### EXERCISE GOAL
Without including any images, reproduce each entry exactly.

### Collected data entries
══════
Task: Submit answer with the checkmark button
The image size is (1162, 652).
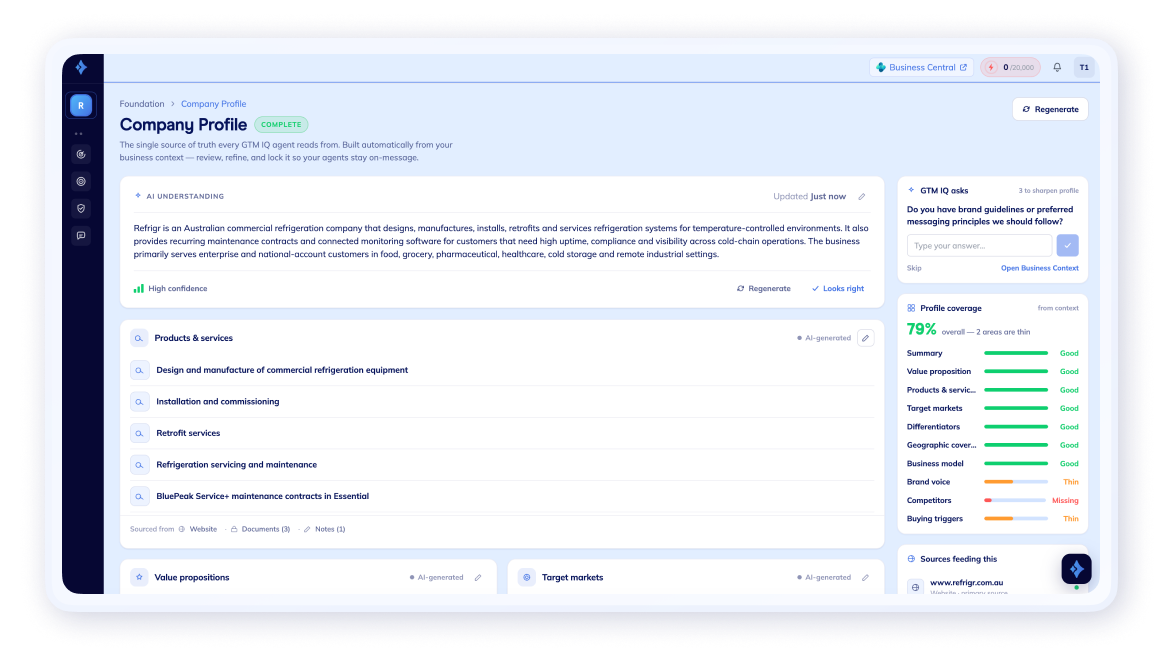Action: (1067, 245)
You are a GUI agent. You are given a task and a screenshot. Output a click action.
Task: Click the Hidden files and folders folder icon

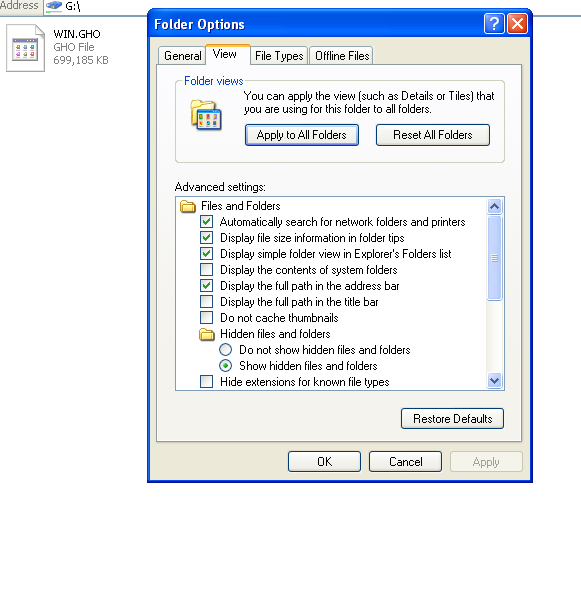[x=207, y=334]
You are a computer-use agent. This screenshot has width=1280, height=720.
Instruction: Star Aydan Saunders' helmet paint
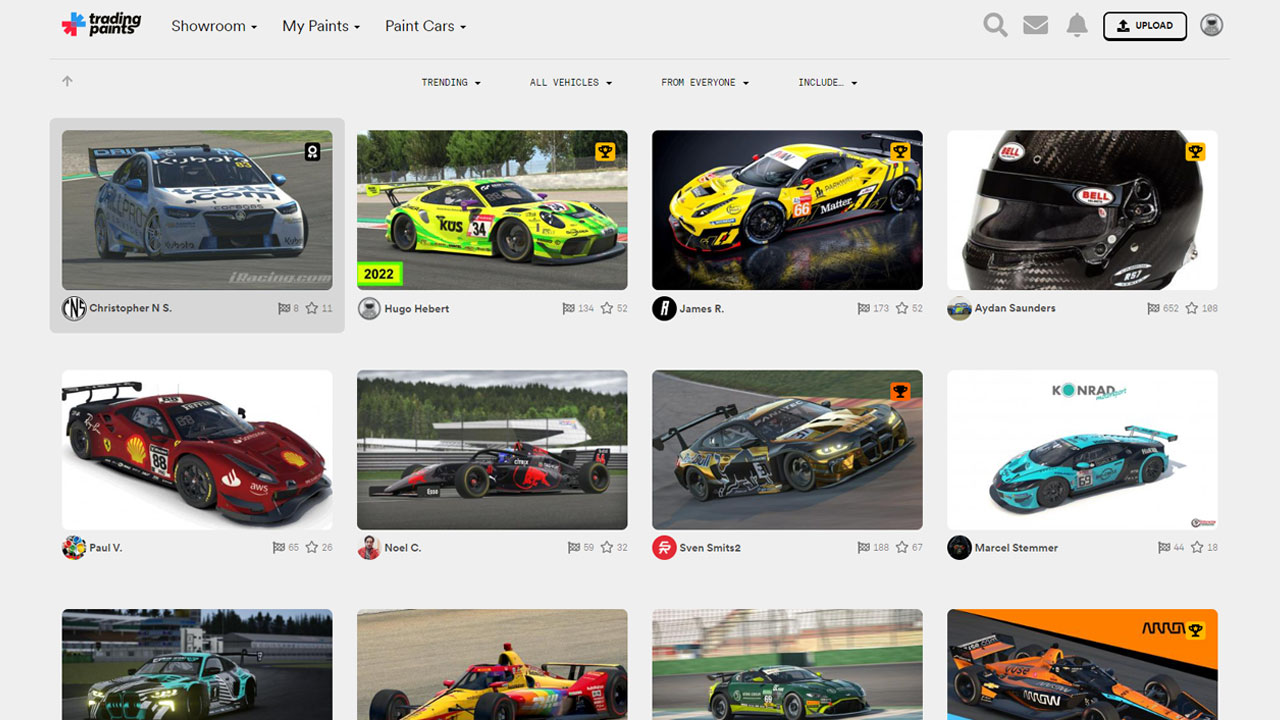[1191, 308]
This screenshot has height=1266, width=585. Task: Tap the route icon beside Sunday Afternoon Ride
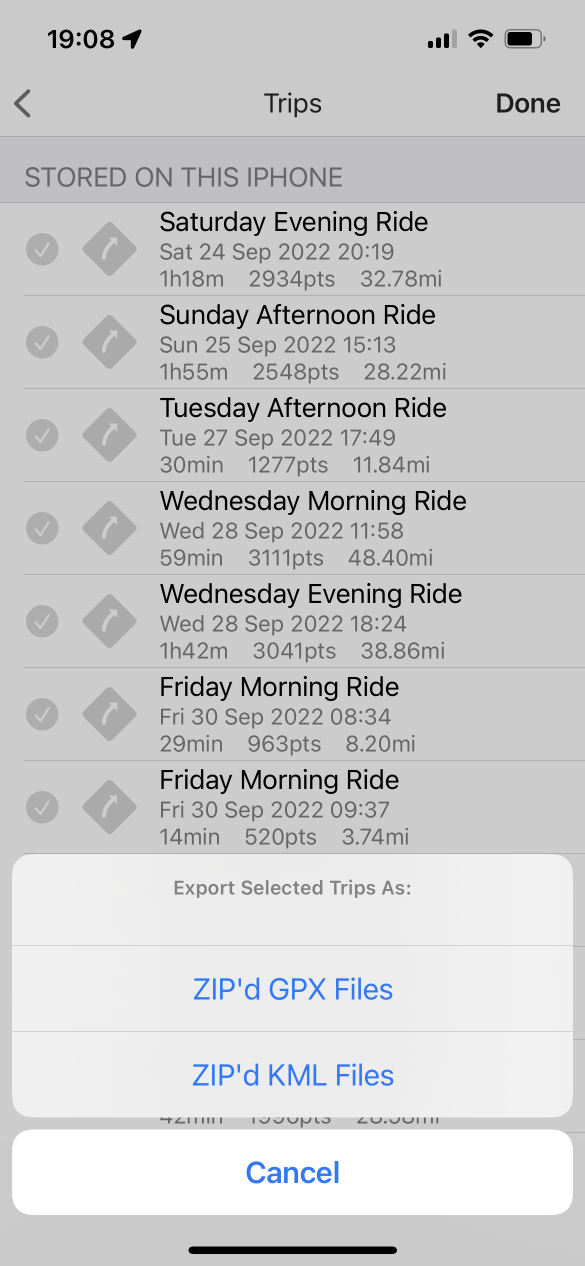tap(109, 342)
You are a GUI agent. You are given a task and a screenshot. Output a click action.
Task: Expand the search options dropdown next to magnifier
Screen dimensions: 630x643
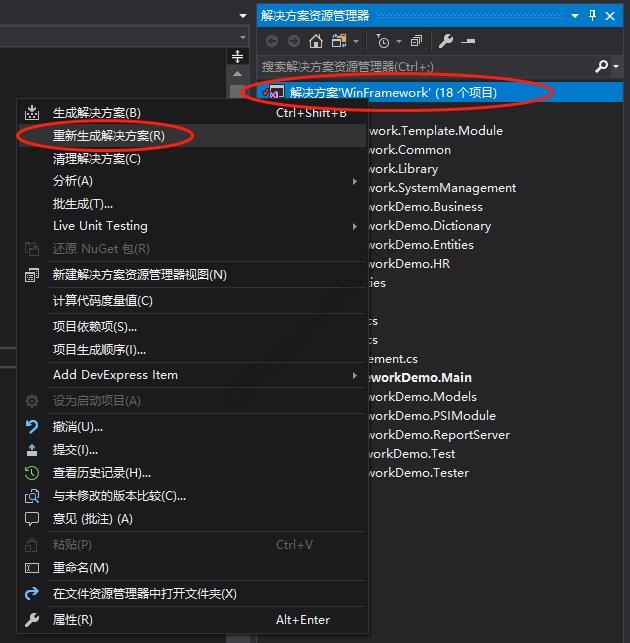[614, 66]
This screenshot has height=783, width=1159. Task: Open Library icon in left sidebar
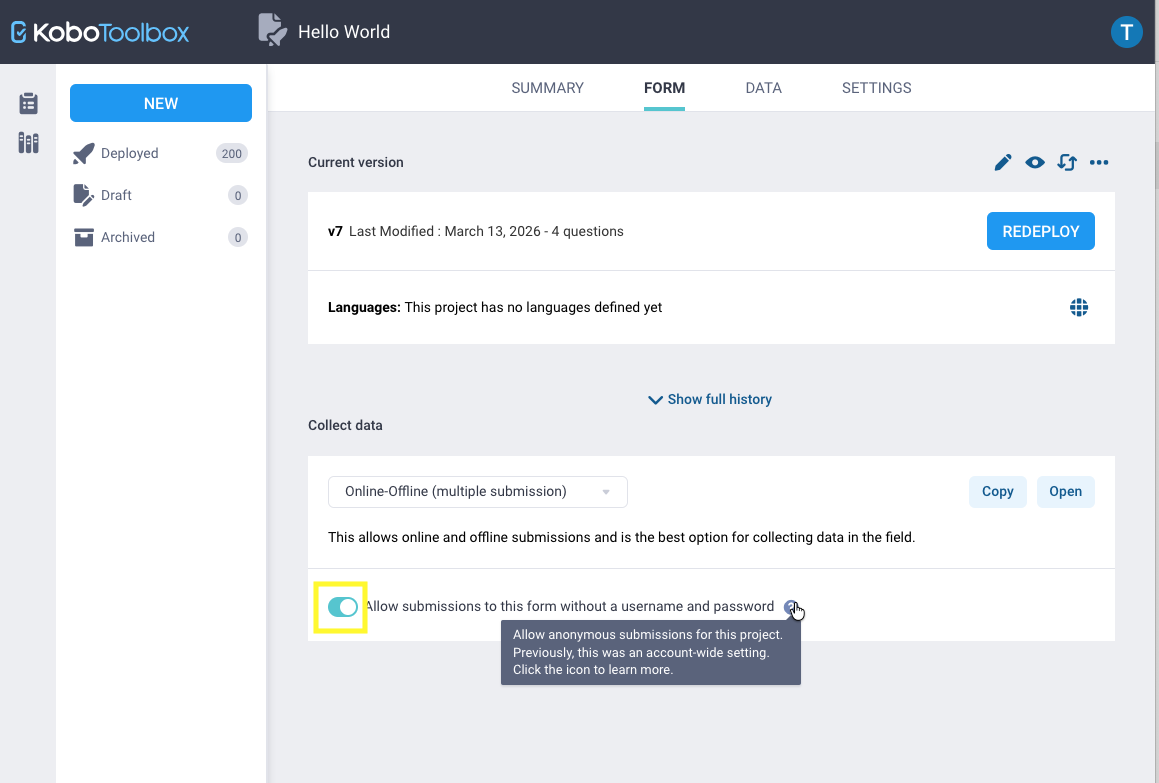tap(28, 143)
══════
### ANSWER TO THIS EXERCISE
Task: Submit answer with the checkmark button
The image size is (1162, 652).
Action: (1067, 245)
You are a GUI agent. You are given a task and a screenshot. Output a click action.
Task: Click the Hidden files and folders folder icon

[x=207, y=334]
You are a computer-use agent. This screenshot has width=1280, height=720.
Instruction: Star Aydan Saunders' helmet paint
[1191, 308]
This screenshot has height=1266, width=585. Task: Tap the route icon beside Sunday Afternoon Ride
tap(109, 342)
You are a GUI agent. You are given a task and a screenshot. Output a click action.
Task: Expand the search options dropdown next to magnifier
Screen dimensions: 630x643
[614, 66]
This screenshot has height=783, width=1159. Task: Open Library icon in left sidebar
tap(28, 143)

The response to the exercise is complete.